The architecture of VGG16
Source: Researchgate.net

We trained a VGG model on this dataset for 99 epochs, achieving an accuracy of 0.9753 and a loss of 0.0890 on the training set. When tested on a test set of 356 images, the model achieved 100% accuracy in classification.

3. Real-time Classifier

Webcam Video Processed with Optical Flow
Classified as “ocean wave”

Utilizing Optical Flow in OpenCV (Python), we were able to convert each webcam frame into a color map, mirroring the approach taken during the training process. This enabled us to prompt the model to classify each frame accordingly. For instance, a frame capturing a person with their arms open and waving could be classified under the category of ocean waves, as it bears the closest resemblance to the images within that class.

4. Animation

We aimed to generate artistic animations of water that correspond to the outcomes of the real-time classifier. For instance, if the movements of an audience member are identified as resembling an "ocean wave," we anticipate the animation will display patterns of ocean waves. If the movements shift and are recognized as a different type of water motion, we likewise expect the animation to transition smoothly to reflect this change.

Animation: ocean wave

Animation: ripple

We designed a 50x50 grid, where each cell features a white dot. By parametrically adjusting the vertical movements of these dots, we created movement patterns that simulate various types of water motion.

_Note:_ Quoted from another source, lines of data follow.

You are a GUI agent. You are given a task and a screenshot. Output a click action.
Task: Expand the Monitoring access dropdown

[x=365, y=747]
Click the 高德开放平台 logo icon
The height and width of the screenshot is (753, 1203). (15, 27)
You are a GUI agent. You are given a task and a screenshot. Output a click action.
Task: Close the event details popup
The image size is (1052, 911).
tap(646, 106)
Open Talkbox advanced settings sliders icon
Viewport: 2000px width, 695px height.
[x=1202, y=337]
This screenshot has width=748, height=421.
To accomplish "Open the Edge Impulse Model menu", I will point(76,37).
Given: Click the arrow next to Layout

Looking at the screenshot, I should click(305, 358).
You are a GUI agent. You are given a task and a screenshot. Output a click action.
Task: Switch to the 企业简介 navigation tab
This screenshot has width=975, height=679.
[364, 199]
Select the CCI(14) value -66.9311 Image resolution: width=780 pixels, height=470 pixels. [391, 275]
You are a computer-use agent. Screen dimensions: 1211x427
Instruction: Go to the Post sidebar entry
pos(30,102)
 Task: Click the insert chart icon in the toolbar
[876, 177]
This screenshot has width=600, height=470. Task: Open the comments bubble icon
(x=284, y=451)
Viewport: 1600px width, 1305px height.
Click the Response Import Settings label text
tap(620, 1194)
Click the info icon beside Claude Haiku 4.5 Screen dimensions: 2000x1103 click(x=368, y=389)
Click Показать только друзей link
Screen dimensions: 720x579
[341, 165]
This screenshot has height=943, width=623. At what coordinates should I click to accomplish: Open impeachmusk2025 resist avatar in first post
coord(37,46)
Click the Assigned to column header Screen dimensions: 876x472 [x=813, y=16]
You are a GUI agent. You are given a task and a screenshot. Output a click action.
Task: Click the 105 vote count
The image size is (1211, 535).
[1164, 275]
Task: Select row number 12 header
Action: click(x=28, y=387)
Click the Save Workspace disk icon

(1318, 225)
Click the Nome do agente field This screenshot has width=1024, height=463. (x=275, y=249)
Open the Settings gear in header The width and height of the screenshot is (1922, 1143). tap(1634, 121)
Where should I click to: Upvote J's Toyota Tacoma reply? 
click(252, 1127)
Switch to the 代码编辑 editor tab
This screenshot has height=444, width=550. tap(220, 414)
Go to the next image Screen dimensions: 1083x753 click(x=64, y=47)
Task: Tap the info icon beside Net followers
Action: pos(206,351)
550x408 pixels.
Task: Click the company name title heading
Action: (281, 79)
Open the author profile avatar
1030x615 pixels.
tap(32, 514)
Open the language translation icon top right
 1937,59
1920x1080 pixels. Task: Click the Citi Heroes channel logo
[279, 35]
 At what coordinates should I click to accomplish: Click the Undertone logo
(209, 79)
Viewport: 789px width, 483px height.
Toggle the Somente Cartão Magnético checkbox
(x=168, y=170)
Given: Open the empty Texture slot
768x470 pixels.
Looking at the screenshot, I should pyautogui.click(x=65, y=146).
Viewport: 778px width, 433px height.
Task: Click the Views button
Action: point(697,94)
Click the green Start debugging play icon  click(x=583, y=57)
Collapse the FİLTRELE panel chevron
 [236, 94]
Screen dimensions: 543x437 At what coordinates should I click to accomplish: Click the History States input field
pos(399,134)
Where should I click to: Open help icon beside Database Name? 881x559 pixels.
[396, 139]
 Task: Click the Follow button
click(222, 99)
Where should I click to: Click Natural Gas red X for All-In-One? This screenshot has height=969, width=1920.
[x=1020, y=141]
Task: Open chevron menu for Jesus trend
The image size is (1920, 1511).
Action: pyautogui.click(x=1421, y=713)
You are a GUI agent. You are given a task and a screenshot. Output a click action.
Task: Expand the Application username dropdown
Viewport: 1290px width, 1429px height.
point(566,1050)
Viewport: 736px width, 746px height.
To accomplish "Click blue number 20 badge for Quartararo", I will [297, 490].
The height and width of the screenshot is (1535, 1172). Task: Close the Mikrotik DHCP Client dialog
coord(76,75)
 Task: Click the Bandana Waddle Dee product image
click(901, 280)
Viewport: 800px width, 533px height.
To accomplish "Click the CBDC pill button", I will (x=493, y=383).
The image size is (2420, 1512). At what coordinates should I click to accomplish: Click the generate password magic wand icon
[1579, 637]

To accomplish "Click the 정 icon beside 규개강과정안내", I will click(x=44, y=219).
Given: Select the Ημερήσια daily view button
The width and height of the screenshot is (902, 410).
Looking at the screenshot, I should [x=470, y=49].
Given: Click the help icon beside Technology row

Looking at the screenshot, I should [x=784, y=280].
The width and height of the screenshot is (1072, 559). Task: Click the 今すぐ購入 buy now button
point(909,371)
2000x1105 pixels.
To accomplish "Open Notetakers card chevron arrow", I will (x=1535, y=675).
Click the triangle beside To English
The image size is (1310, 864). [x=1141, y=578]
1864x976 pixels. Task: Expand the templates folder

The final challenge was seamlessly integrating the animation on the front-end server with the classifier on the back-end server. Overcoming the inherent time delays in data transmission was a complex task. Fortunately, WebSocket technology enabled us to significantly reduce this asynchrony. Establishing a bidirectional communication pathway between the front-end and back-end using WebSocket allowed the front-end to continuously listen to data from the back-end, and vice versa. This method proved to be more efficient than traditional HTTP approaches for real-time data exchange.

5. Built Environment and Feedback Loop

Built environment: right view

Built environment: top view

Built environment: isometric view

The installation was configured in a dark space in the school building, featuring two intersecting projections and a white tulle dominating the center of the space. A projector was suspended from the ceiling at the rear, while the other was stationed on a table to one side. This arrangement facilitated an interplay of light upon the tulle, creating a dynamic pattern of illumination that penetrated the semi-transparent fabric and illuminated the opposite walls.

This setup created a highly immersive experience for participants, allowing for an interactive engagement with the space. In addition to human body movements, the projected animation was also captured by the webcam, consequently augmenting the subsequent animation. This process enriched the animation, leading to a cyclical interaction wherein participants, often subconsciously, adapted their movements in response to the visual stimuli. Consequently, a feedback loop emerged, illustrating a dynamic interplay between human participants and the technological components of the installation.

A notable observation was the participants' engagement with their shadows. Any movement close to the projector was significantly magnified, creating an enlarged silhouette on the walls. These silhouettes, once detected by the webcam, promptly influenced the subsequent animation. This feature was particularly well-received, allowing participants to experiment with their body movements in front of the projector and observe the resultant effects on the animation.